[<prev] [next>] [<thread-prev] [thread-next>] [day] [month] [year] [list]
Message-ID: <4C0F61D3.9000402@redhat.com>
Date: Wed, 09 Jun 2010 12:41:39 +0300
From: Avi Kivity <avi@...hat.com>
To: "Zhang, Yanmin" <yanmin_zhang@...ux.intel.com>
CC: LKML <linux-kernel@...r.kernel.org>, kvm@...r.kernel.org,
Ingo Molnar <mingo@...e.hu>,
Fr??d??ric Weisbecker <fweisbec@...il.com>,
Arnaldo Carvalho de Melo <acme@...hat.com>,
Cyrill Gorcunov <gorcunov@...il.com>,
Lin Ming <ming.m.lin@...el.com>,
Sheng Yang <sheng@...ux.intel.com>,
Marcelo Tosatti <mtosatti@...hat.com>,
oerg Roedel <joro@...tes.org>,
Jes Sorensen <Jes.Sorensen@...hat.com>,
Gleb Natapov <gleb@...hat.com>,
Zachary Amsden <zamsden@...hat.com>, zhiteng.huang@...el.com,
tim.c.chen@...el.com, Peter Zijlstra <a.p.zijlstra@...llo.nl>
Subject: Re: [RFC] para virt interface of perf to support kvm guest os statistics
collection in guest os
On 06/09/2010 12:21 PM, Zhang, Yanmin wrote:
>
>> One thing that's missing is documentation of the guest/host ABI. It
>> will be a requirement for inclusion, but it will also be a great help
>> for review, so please provide it ASAP.
>>
> I will add such document. It will includes:
> 1) Data struct perf_event definition. Guest os and host os have to share the same
> data structure as host kernel will sync data (counte/overflows and others if needed)

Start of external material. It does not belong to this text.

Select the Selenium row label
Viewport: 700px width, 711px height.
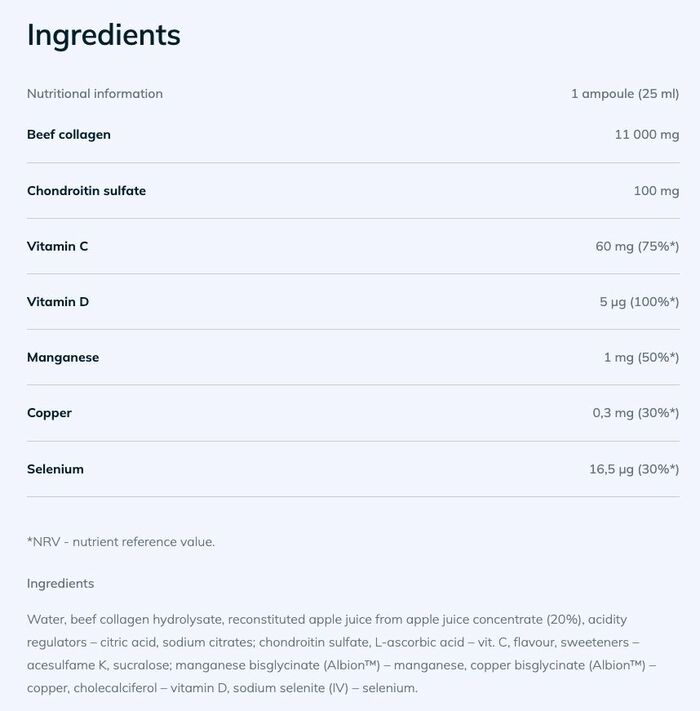(x=55, y=469)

> changes back to guest os.
> 2) A list of all hypercalls
> 3) Guest need have NMI handler which checks all guest events.
>
Thanks. It may be easier to have just the documentation for the first
few iterations so we can converge on a good interface, then update the
code to match the interface.
>> Disabling the watchdog is unfortunate. Why is it necessary?
>>
> perf always uses NMI, so we disable the nmi_watchdog when a perf_event is
> set up in case they might have impact.
>
Ok. Is that the case for the hardware pmus as well? If so it might be
done in common code.
>>> +
>>> +static int kvm_pmu_enable(struct perf_event *event)
>>> +{
>>> + int ret;
>>> + unsigned long addr = __pa(event);
>>> +
>>> + if (kvm_add_event(event))
>>> + return -1;
>>> +
>>> + ret = kvm_hypercall3(KVM_PERF_OP, KVM_PERF_OP_ENABLE,
>>> + addr, (unsigned long) event->shadow);
>>>
>>>
>> This is suspicious. Passing virtual addresses to the host is always
>> problematic. Or event->shadow only used as an opaque cookie?
>>
> I use perf_event->shadow at both host and guest side.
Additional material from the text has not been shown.